## EXERCISE BRIEF
Reproduce the passage of the news article on Sudanese President Umar al-Bashir's visit to South Africa starting at "Al-Bashir will stay" and ending at "got the information.".

## READING PASSAGE
——
South Africa will have to defy its own judiciary or risk the wrath of other African nations if the High Court orders the government to arrest visiting Sudanese President Umar al-Bashir on war-crimes and genocide charges.
Judge Hans Fabricius told the government Sunday to keep al- Bashir in South Africa while he decides whether to order the Sudanese leader’s arrest for two International Criminal Court indictments for alleged atrocities in the Darfur region. Al- Bashir arrived to attend an African Union summit in Johannesburg on June 13, after President Jacob Zuma’s administration published a notice granting all attendees immunity.
President Umar al-Bashir
A signatory to the Rome Statute that established the ICC, South Africa’s obligations to arrest al-Bashir contradict the pledge it made to the AU, said Dirk Kotze, a politics professor at the University of South Africa. The court resumed briefly at 11.30am on Monday and adjourned for another hour.
“It’s an absolute lose-lose situation,” Kotze said by phone from Pretoria, the capital. “They are really in a fix. If they do arrest him, they will probably be criticized by most other African countries. I think they will probably let him go.”
Gauteng High Court Judge President Dunstan Mlambo convened a full bench to hear the case. Before the adjournment, he asked government lawyers to report which ports of entry have not responded to the court ruling Sunday that al-Bashir be prevented from departing.
A lawyer for the government, William Mokhari, told the court that al-Bashir is still in South Africa as far as the state’s legal team knows.
Al-Bashir will stay in South Africa until the end of the summit, Rabie Abdel Ati, a senior official in Sudan’s ruling National Congress Party, said late Sunday in a text message.
“Immunity of all presidents participating in summit as declared by South African government will make the court order void,” he said.
The African National Congress said on its Twitter account Sunday that it “holds the view that the International Criminal Court is no longer useful for the purposes for which it was intended.”
The court case was brought by the Southern Africa Litigation Centre, a Johannesburg-based human-rights group.
Al-Bashir’s plane has been moved to Waterkloof air force base in Pretoria from O.R. Tambo International Airport, Talk Radio 702 reported Monday, without saying how it got the information.
Clayson Monyela, a spokesman for the Department of International Relations, didn’t respond to telephone calls or messages seeking comment.
——
## DATA PROVIDED

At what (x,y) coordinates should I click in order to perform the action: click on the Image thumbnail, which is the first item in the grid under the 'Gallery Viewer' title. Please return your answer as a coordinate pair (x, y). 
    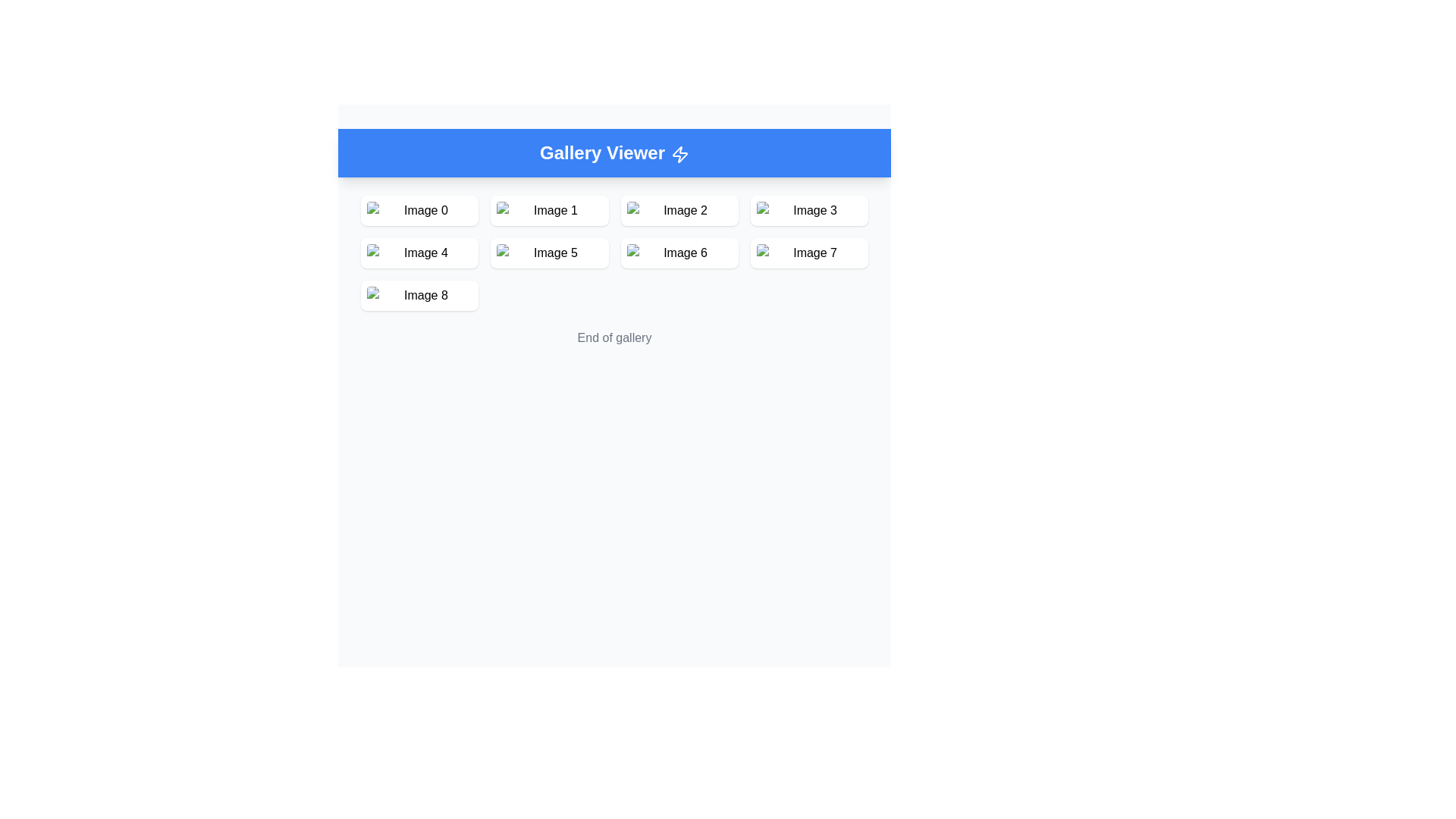
    Looking at the image, I should click on (419, 210).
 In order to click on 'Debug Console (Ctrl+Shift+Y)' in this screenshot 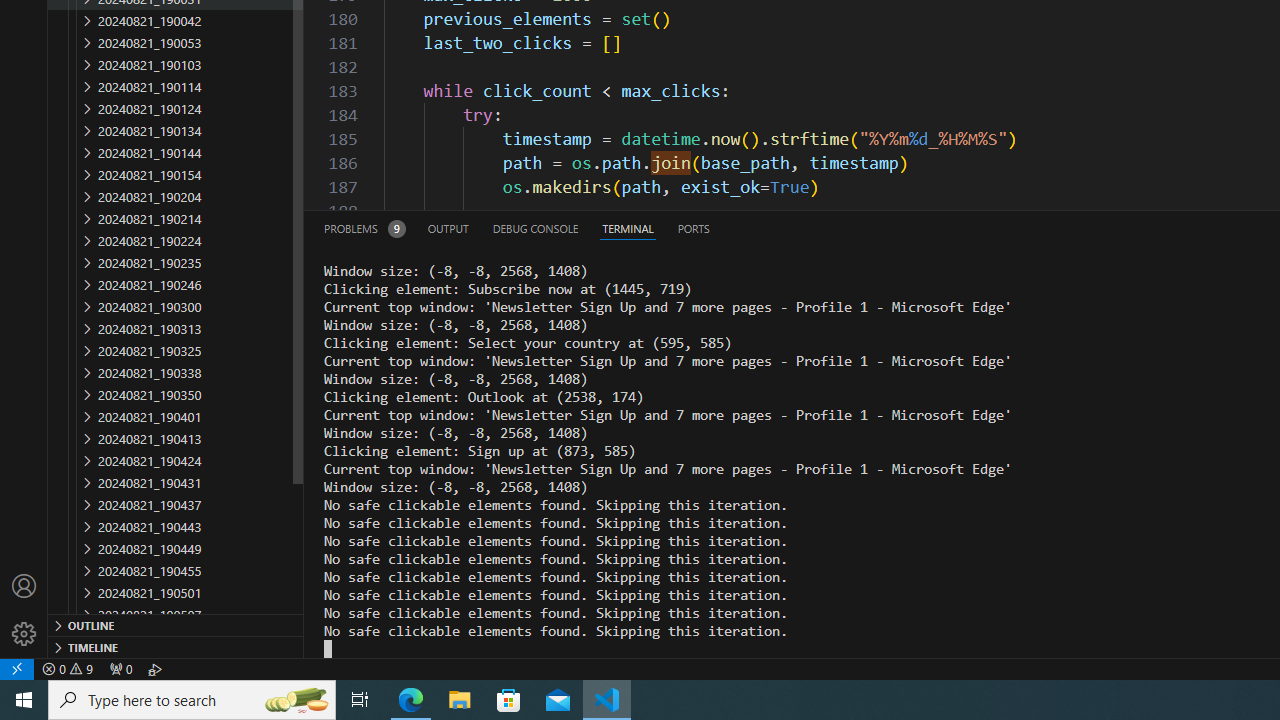, I will do `click(535, 227)`.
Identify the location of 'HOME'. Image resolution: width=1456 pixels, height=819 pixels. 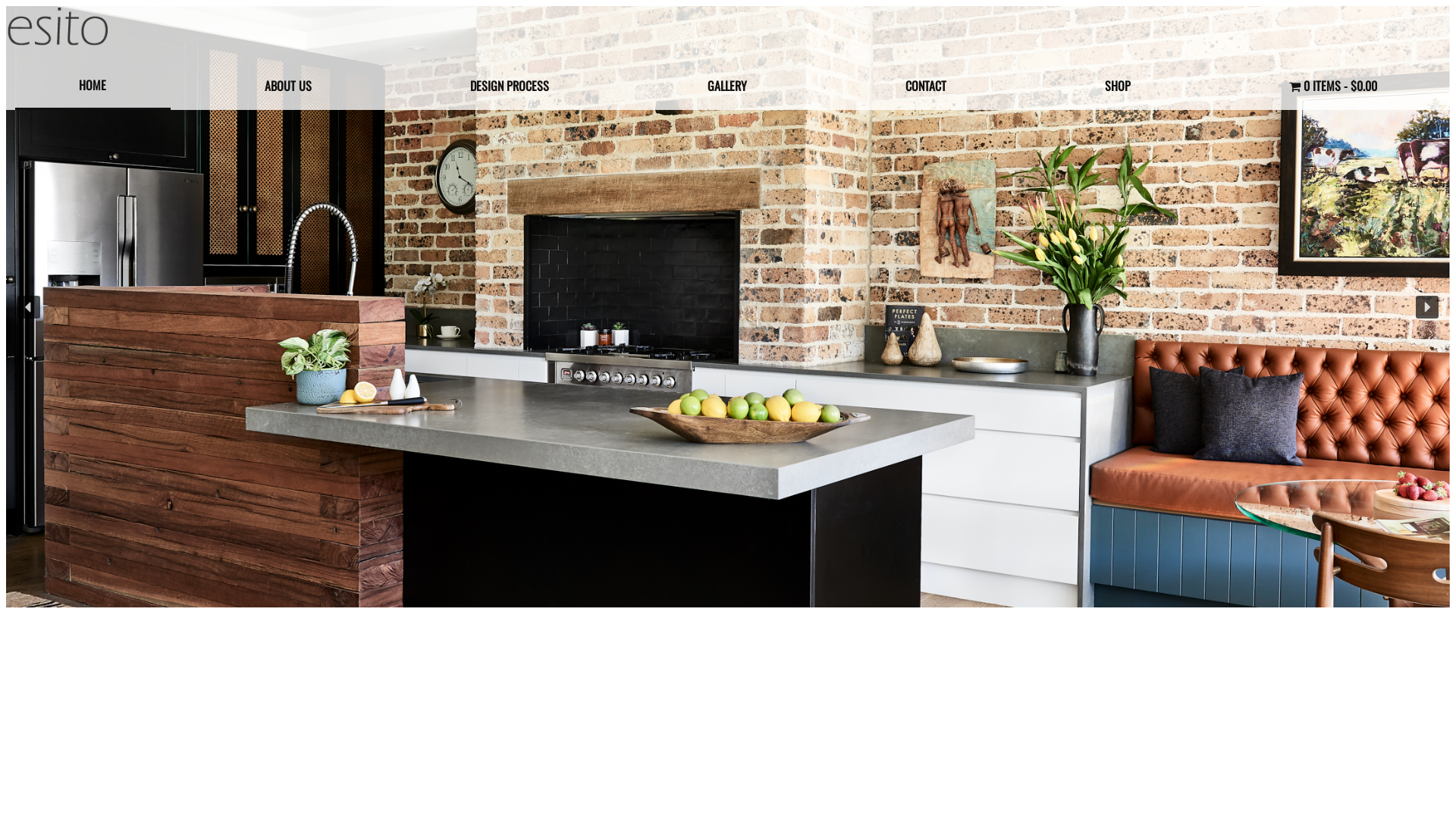
(92, 86).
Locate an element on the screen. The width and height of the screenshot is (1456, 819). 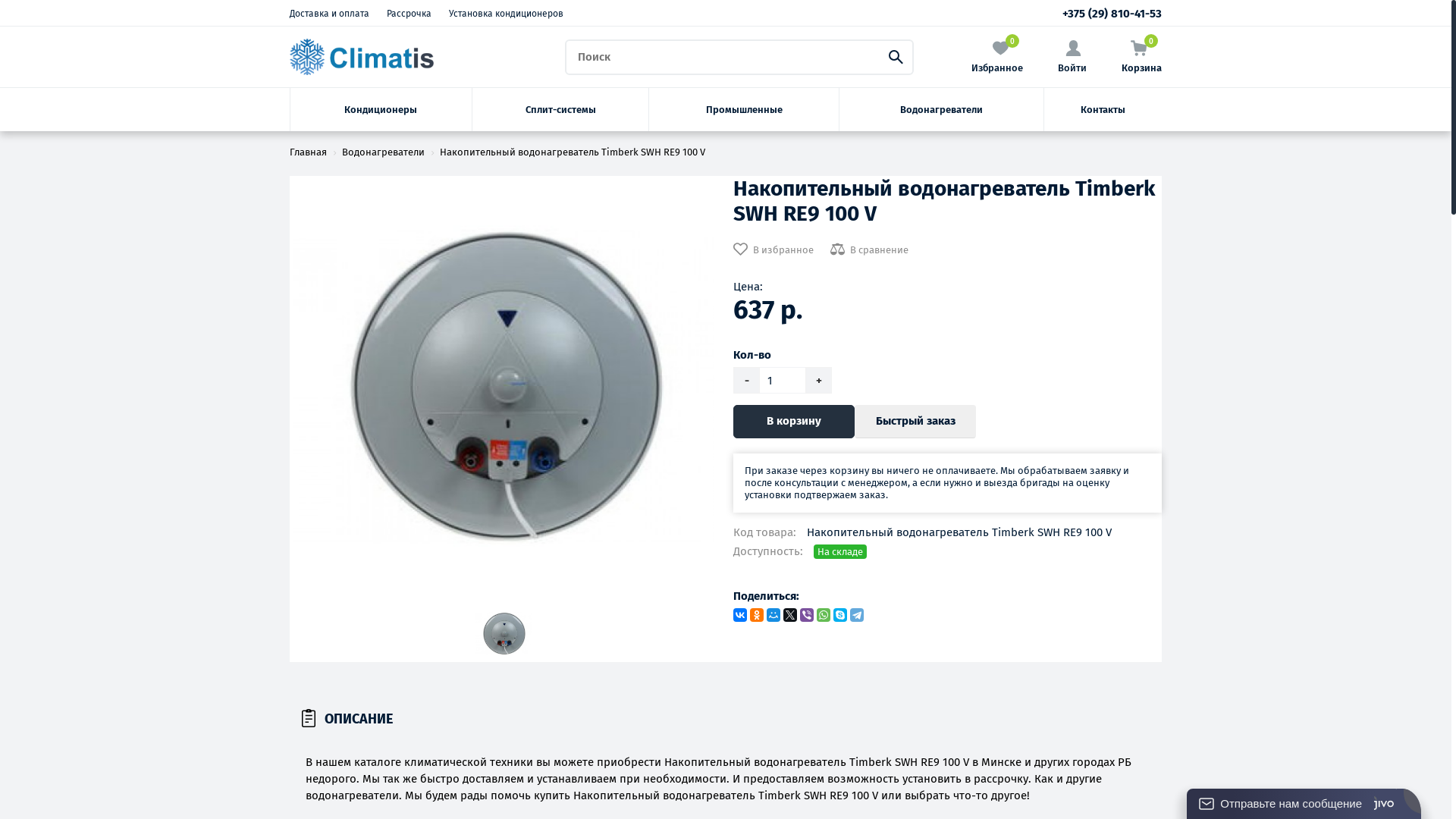
'WhatsApp' is located at coordinates (815, 614).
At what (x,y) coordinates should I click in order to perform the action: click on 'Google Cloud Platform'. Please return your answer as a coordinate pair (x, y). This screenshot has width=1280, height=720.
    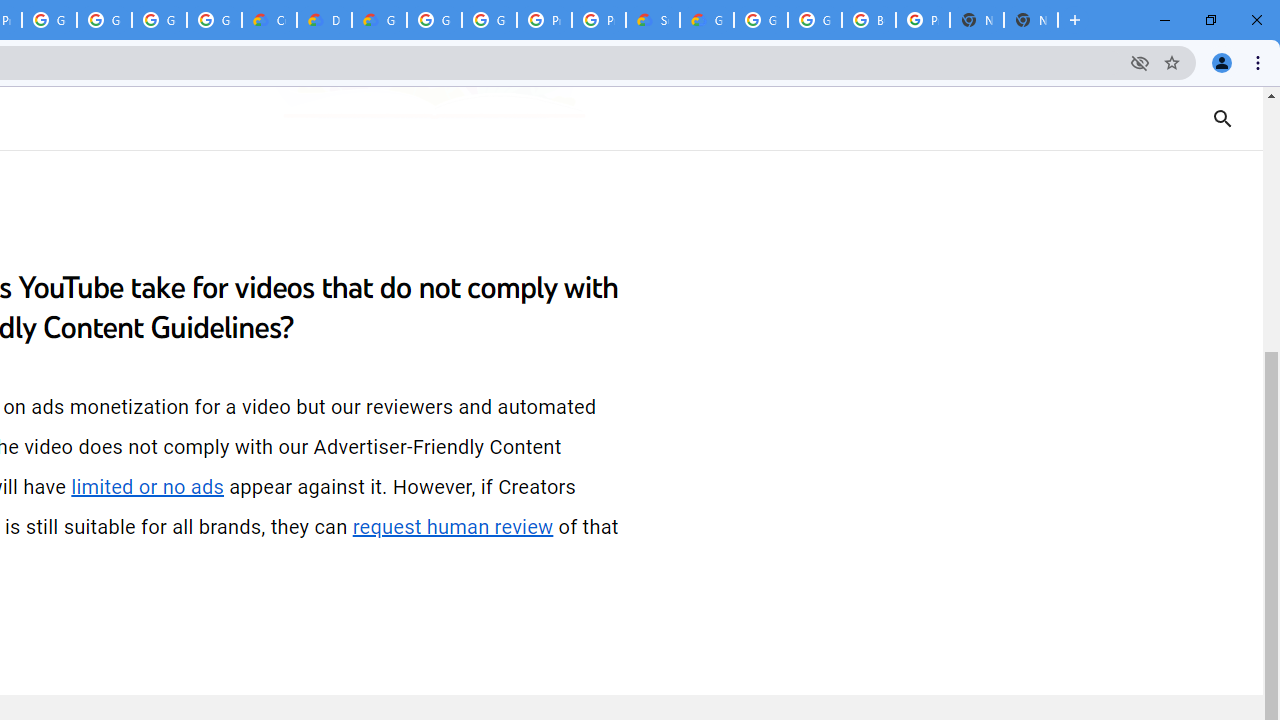
    Looking at the image, I should click on (433, 20).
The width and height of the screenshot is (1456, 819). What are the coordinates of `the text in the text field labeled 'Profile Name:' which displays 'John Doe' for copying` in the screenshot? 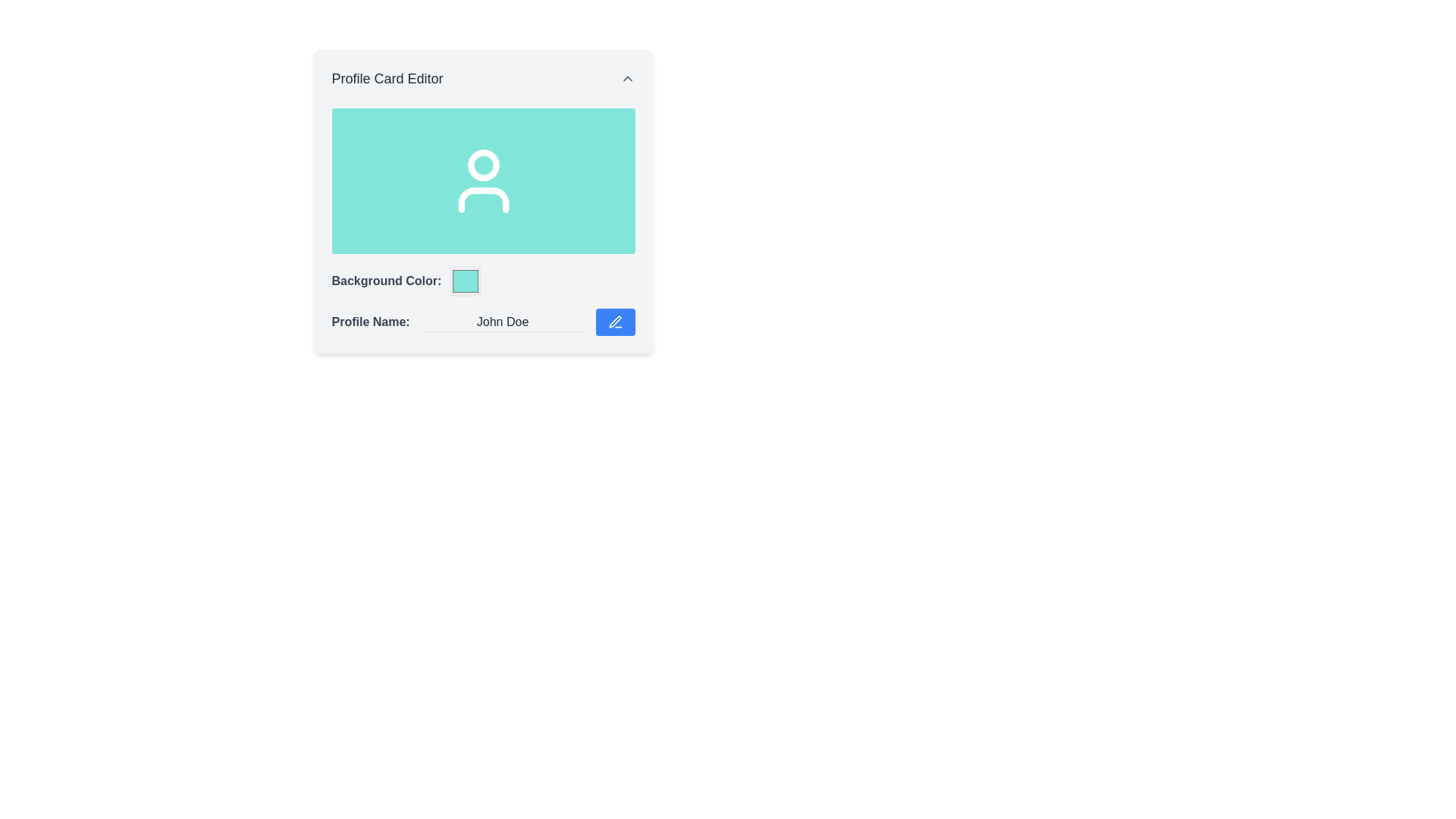 It's located at (482, 321).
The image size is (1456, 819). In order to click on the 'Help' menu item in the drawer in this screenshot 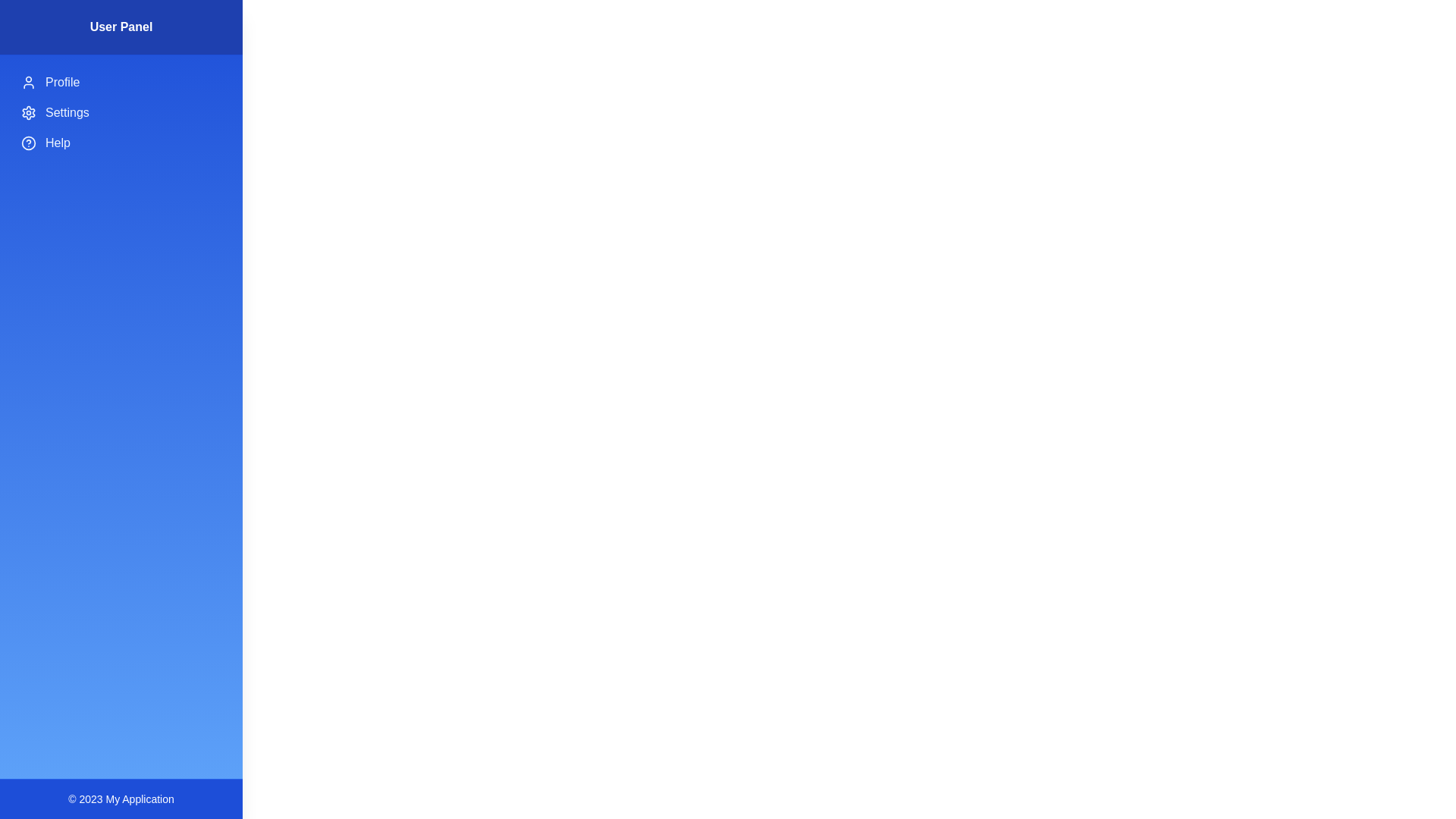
——
## WRITTEN RESPONSE
Al-Bashir will stay in South Africa until the end of the summit, Rabie Abdel Ati, a senior official in Sudan’s ruling National Congress Party, said late Sunday in a text message.
“Immunity of all presidents participating in summit as declared by South African government will make the court order void,” he said.
The African National Congress said on its Twitter account Sunday that it “holds the view that the International Criminal Court is no longer useful for the purposes for which it was intended.”
The court case was brought by the Southern Africa Litigation Centre, a Johannesburg-based human-rights group.
Al-Bashir’s plane has been moved to Waterkloof air force base in Pretoria from O.R. Tambo International Airport, Talk Radio 702 reported Monday, without saying how it got the information.